For isolated muscle experiment, mice fasted overnight were euthanized by cervical dislocation. Hindlimbs of the animal were sprayed with 70° ethanol and pinned on a support board. The skin was cut through the entire length of the limb and the underlying muscles were exposed. Fascia and tibialis anterior muscle were carefully removed and extensor digitorum longus muscle was exposed. A loop of surgical silk thread was tied around the distal tendon of the muscle and a platin hook was tied to the proximal end of the muscle using surgical thread. Both tendons were cut and muscles were transferred to ice-cold KH buffer solution.
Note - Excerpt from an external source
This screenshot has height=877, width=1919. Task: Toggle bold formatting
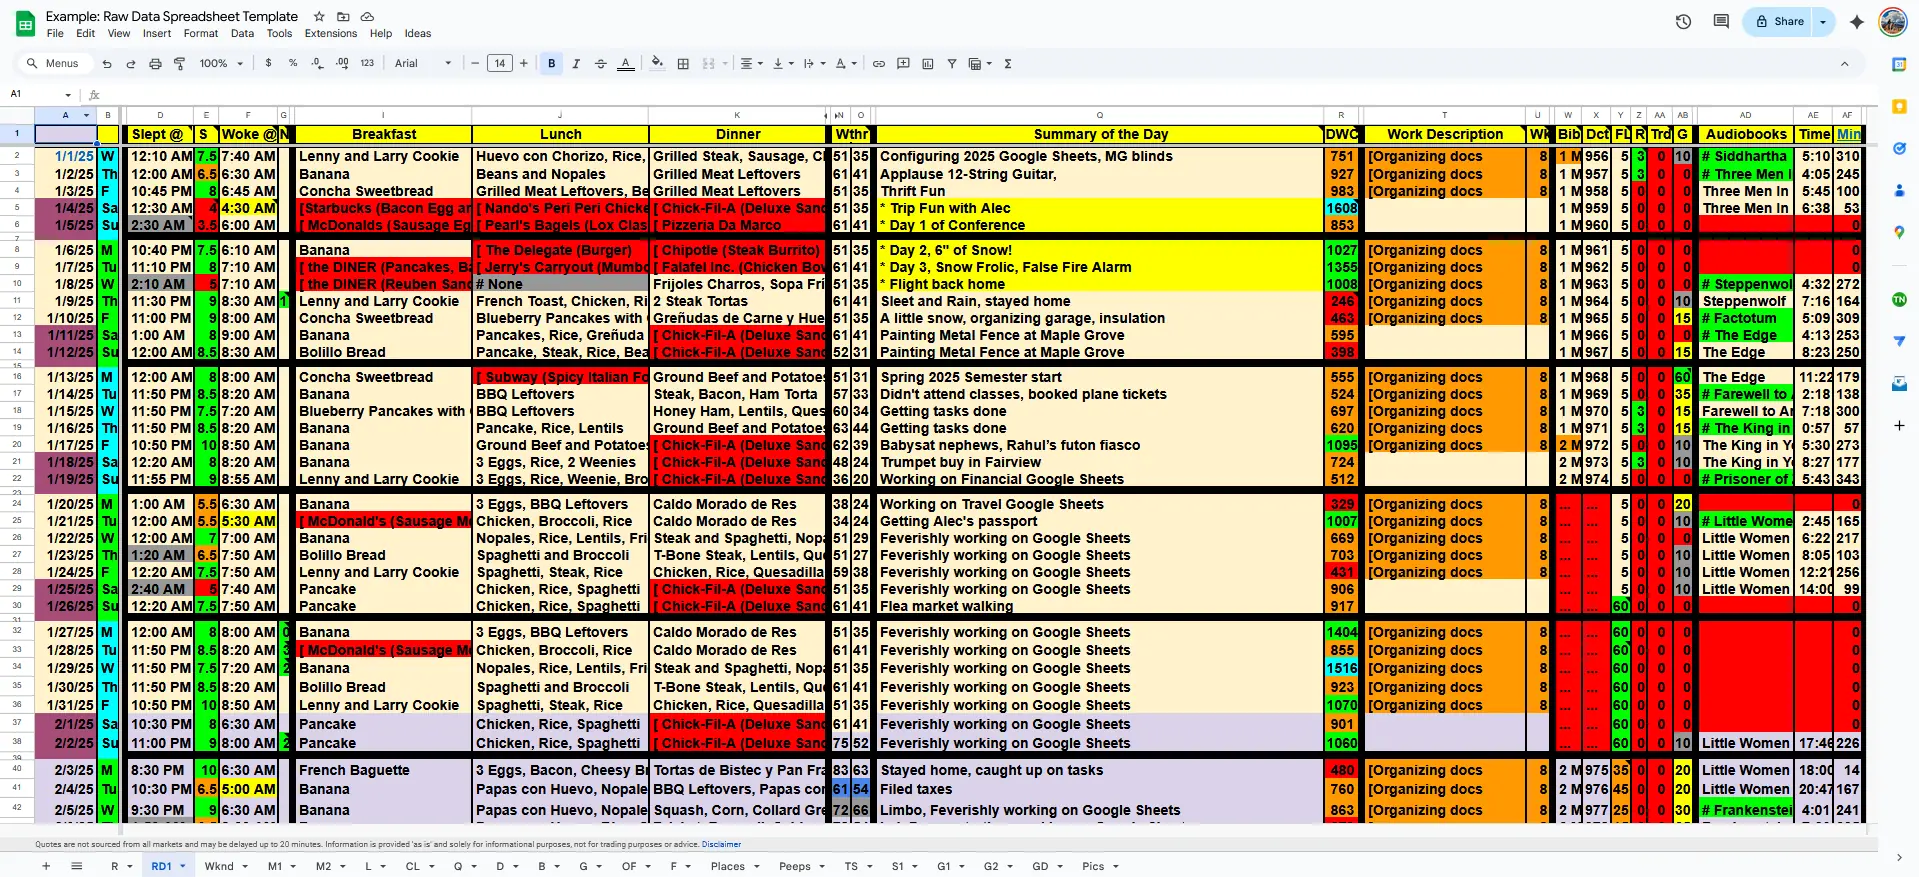551,64
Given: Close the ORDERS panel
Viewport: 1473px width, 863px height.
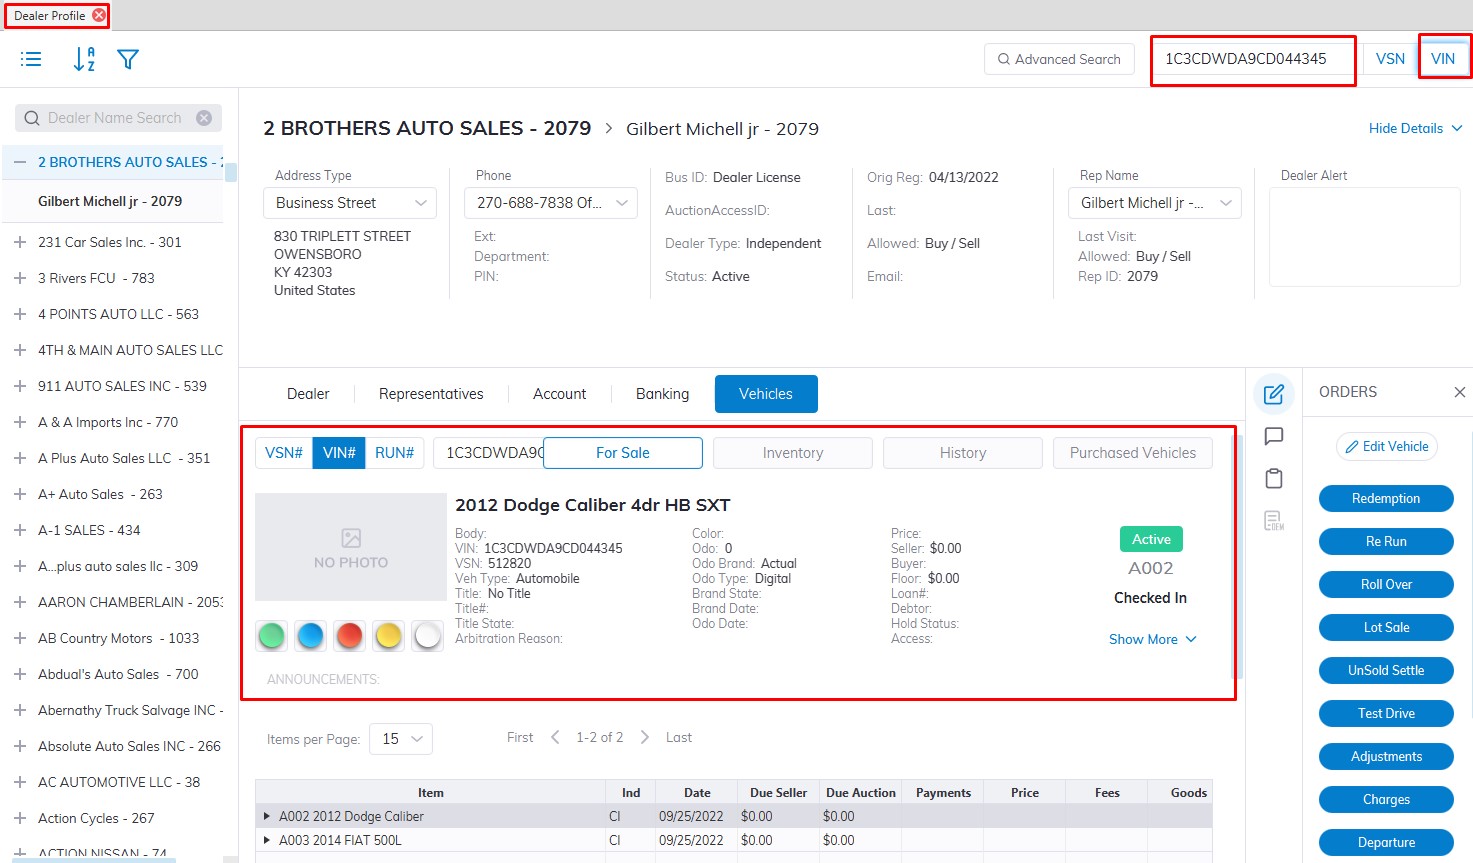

Further the muscles were attached to a force transducer and positioned between two platinum rings so that the muscle could be stimulated electrically and the resultant force response recorded. Muscles were stretched to an optimal level and stimulated with supra-maximal voltage. The experiment was performed using KH buffer solution supplemented with 0.8 mM sodium palmitate bound to 2% BSA, 5 mM glucose, and 0.3 ng/ml insulin. Muscles were allowed to adapt to for 30 min, then every 10 min for 30 min the buffer solution was collected to determine the AC efflux from muscle tissues.

Statistical analysis

All data are expressed as the mean ± standard error of the mean (SEM). For statistical analysis, Student’s t-test or a one-way ANOVA with Tukey’s post-test were used. P values less than 0.05 were considered to be statistically significant. The sample size was not sufficient to perform statistical correlation analysis. Statistical calculations were performed using Prism 5.03 software (GraphPad, San Diego, California).

Data availability

The datasets generated during and analysed during the current study are available from the corresponding author on reasonable request.